Angin Pantai dan Rasa yang Tak Pernah Libur
Liburan kantor tahunan akhirnya tiba.
Tujuan tahun ini: Pantai Nusa Gentala, tempat tersembunyi dengan pasir putih dan air sebening kaca. Tim kantor serempak bersorak waktu Steven mengumumkan, “Biaya ditanggung perusahaan. Tapi kerjaan tetap harus selesai dulu, ya!”
---
Bus, Tawa, dan Tatapan Terselip
Perjalanan ke pantai memakan waktu tiga jam. Di dalam bus, semua tertawa, karaoke, dan rebutan cemilan. Cindy duduk di samping Jefta karena… Popi dan Sitty sengaja mengatur bangku.
> “Ayo, biar Jefta jaga kamu kalau kamu mabuk darat,” bisik Popi genit.
Cindy melempar tatapan tajam, tapi tetap duduk. Setengah jam berlalu, dan ia mulai mengantuk. Tanpa sadar, kepalanya bersandar ke bahu Jefta.
Jefta diam. Tapi ada senyum kecil di bibirnya.
---
Sampai, Selfie, dan Sedikit Drama
Mobil travel berhenti di sebuah penginapan tepi pantai. Udara asin menyambut. Angin membawa suara ombak dan aroma laut yang khas. Begitu pintu terbuka, Popi langsung melonjak keluar.
> “Liburan! Hidup!”
Sitty menyusul dengan kamera instan. “Satu, dua, tiga—smileee!”

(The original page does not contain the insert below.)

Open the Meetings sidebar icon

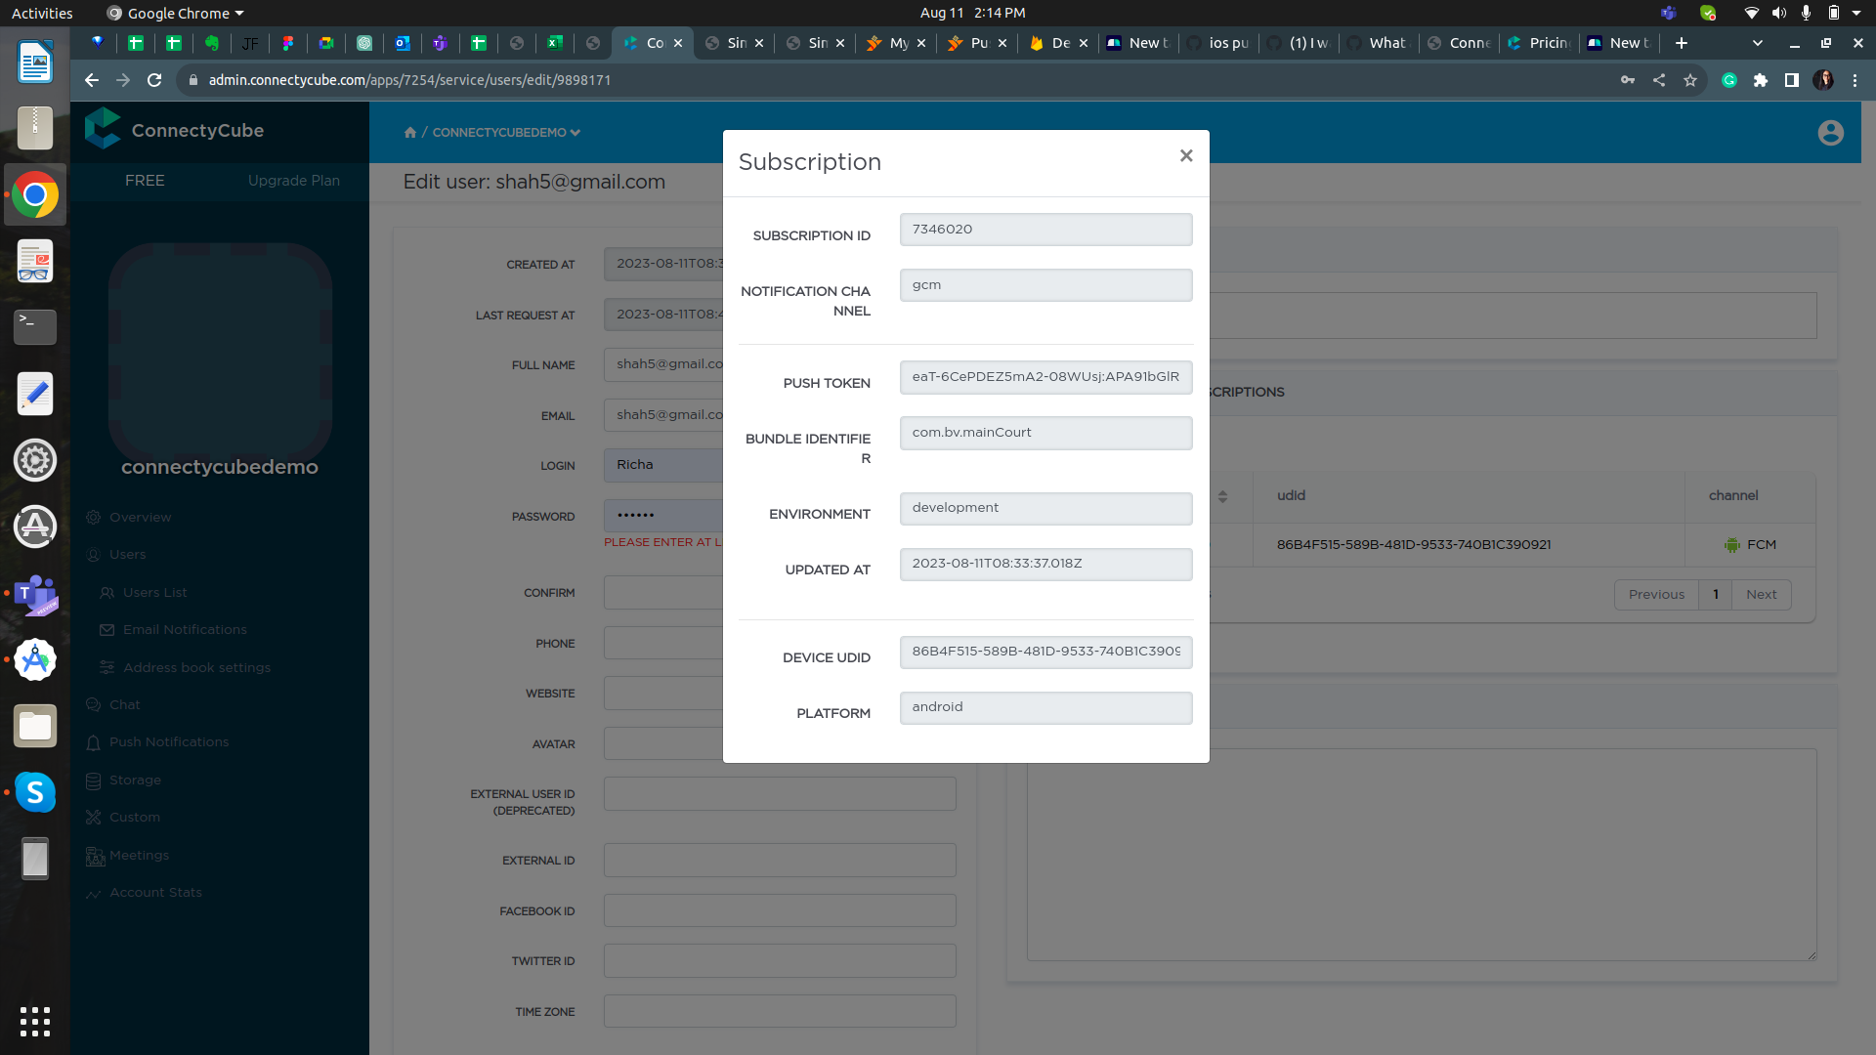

Cindy turun pelan-pelan. Sinar matahari menyilaukan matanya. Ia baru mau membuka koper ketika suara yang familiar terdengar.
> “Cindy, koper kamu berat banget sih. Isinya batu?” Jefta sudah mengangkat kopernya ke penginapan.
> “Aku bisa bawa sendiri,” Cindy menepis, tapi Jefta sudah jalan lebih dulu.
Wina menyipitkan mata dari belakang, matanya mengunci pada Cindy dan Jefta. Dia menyentuh kalung kecil di lehernya—hadiah dari Jefta saat mereka masih SMA. Kenangan lama berdesakan naik ke permukaan.
> “Dulu cuma aku yang bisa bikin dia tertawa…”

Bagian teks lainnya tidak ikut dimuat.